Par un mémoire en défense, enregistré le 23 octobre 2020, l'Ofii conclut au rejet de la requête.
L'Ofii fait valoir qu'aucun des moyens de la requête n'est fondé.
M. E a été admis au bénéfice de l'aide juridictionnelle totale par une décision du 30 octobre 2019.
Vu l'arrêté du vice-président du Conseil d'Etat en date du 10 mai 2022 par lequel M. Daniel Josserand-Jaillet, président honoraire du corps des magistrats des tribunaux administratifs et des cours administratives d'appel, a été inscrit sur la liste des magistrats honoraires prévue à l'article L. 222-2-1 du code de justice administrative.
Vu les autres pièces du dossier.
Vu :
- le règlement (UE) n° 604/2013 du Parlement européen et du Conseil du 26 juin 2013 ;
- la directive 2013/33/UE du 26 juin 2013 ;
- le code de l'entrée et du séjour des étrangers et du droit d'asile ;
- le code de justice administrative.
Le président de la formation de jugement a dispensé le rapporteur public, sur sa proposition, de prononcer des conclusions à l'audience, en application de l'article R. 732-1-1 du code de justice administrative.
Les parties ont été régulièrement averties du jour de l'audience.

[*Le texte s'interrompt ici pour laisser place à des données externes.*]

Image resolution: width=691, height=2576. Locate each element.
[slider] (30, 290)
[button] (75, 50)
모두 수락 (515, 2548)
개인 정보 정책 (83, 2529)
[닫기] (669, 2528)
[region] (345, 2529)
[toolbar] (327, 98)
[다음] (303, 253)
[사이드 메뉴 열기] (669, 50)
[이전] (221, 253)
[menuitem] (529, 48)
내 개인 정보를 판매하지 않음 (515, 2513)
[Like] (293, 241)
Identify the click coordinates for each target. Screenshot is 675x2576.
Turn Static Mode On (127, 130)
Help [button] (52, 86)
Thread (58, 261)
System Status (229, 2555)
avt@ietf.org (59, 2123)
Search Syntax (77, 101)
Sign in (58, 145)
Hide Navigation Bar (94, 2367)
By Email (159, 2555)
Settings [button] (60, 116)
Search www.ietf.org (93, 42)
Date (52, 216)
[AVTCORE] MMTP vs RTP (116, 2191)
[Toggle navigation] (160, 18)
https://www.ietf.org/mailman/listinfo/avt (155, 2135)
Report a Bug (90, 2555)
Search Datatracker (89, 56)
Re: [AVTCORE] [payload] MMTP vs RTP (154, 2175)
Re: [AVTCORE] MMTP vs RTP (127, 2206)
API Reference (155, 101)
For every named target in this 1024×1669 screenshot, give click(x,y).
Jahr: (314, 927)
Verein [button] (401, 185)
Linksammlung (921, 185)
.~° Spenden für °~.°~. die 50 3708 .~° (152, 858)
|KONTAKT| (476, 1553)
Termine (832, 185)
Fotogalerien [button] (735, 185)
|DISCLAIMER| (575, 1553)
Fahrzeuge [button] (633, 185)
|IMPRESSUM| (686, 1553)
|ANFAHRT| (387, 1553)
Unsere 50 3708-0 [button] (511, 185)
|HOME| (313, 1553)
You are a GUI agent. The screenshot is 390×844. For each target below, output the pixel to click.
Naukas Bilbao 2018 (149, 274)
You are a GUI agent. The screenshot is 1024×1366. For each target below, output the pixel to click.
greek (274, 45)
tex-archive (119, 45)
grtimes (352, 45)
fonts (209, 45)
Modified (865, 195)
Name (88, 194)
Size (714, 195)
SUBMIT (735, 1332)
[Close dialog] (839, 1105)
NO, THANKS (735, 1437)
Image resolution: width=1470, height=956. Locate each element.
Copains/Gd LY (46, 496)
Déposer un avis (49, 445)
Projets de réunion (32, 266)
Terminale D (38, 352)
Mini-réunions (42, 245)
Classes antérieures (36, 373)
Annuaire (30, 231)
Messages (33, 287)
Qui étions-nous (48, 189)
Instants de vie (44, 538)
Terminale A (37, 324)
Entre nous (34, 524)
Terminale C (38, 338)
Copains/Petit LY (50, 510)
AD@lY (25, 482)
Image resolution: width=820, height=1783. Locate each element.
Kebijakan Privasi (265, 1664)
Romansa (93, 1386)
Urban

Le rapport de M. G a été entendu au cours de l'audience publique, à laquelle les parties n'étaient ni présentes, ni représentées.
Considérant ce qui suit :
1. M. A E, ressortissant arménien né le 26 octobre 1989 à Erevan, est, selon ses déclarations, entré irrégulièrement le 26 février 2019 en France où il a demandé l'asile le 14 mars suivant à la préfecture de la Haute-Vienne qui lui a délivré une attestation de demandeur d'asile en procédure dite " Dublin " le 15 mars 2019, valable un mois. Le relevé décadactylaire pratiqué à cette occasion a révélé que les autorités polonaises lui avaient délivré un visa de court séjour valide du 5 février 2019 au 6 mars 2019. Au vu de cette information, et constatant que le visa était périmé depuis moins de six mois, après que l'intéressé ait été mis en mesure de présenter ses observations lors d'un entretien à la préfecture de la Haute-Vienne le 15 mars 2019, le préfet de la Gironde, en application de l'article 12-4 du règlement UE n° 604/2013 a obtenu, le 19 avril 2019, l'accord des autorités polonaises pour se reconnaître responsables de l'examen de sa demande d'asile et, par un arrêté du 11 juin 2019, notifié à la même date à M. E qui n'a pas formé de recours contre cette décision mais a déclaré s'opposer à cette mesure, a décidé le transfert de celui-ci en Pologne avant le 19 octobre 2019. Hébergé dans sa famille à Tulle, M. E a été convoqué à la préfecture de la Gironde le 5 août 2019, où il s'est vu notifier par une feuille de " routing " les conditions de son voyage pour la Pologne fixé le lendemain, 6 août 2019. M. E est alors retourné, selon ses allégations, à Tulle et, ne s'étant pas présenté à l'embarquement du vol, a été déclaré en fuite le 7 août 2019. Après avoir notifié à M. E le 17 septembre 2019 son intention de prendre cette mesure à son encontre et avoir recueilli ses observations écrites le 10 octobre suivant, la directrice territoriale de l'Office français de l'immigration et de l'intégration (Ofii) a suspendu, le 29 octobre 2019, le bénéfice des conditions matérielles d'accueil acceptées par M. E le 15 mars 2019. M. E demande, à titre principal, l'annulation de cette décision.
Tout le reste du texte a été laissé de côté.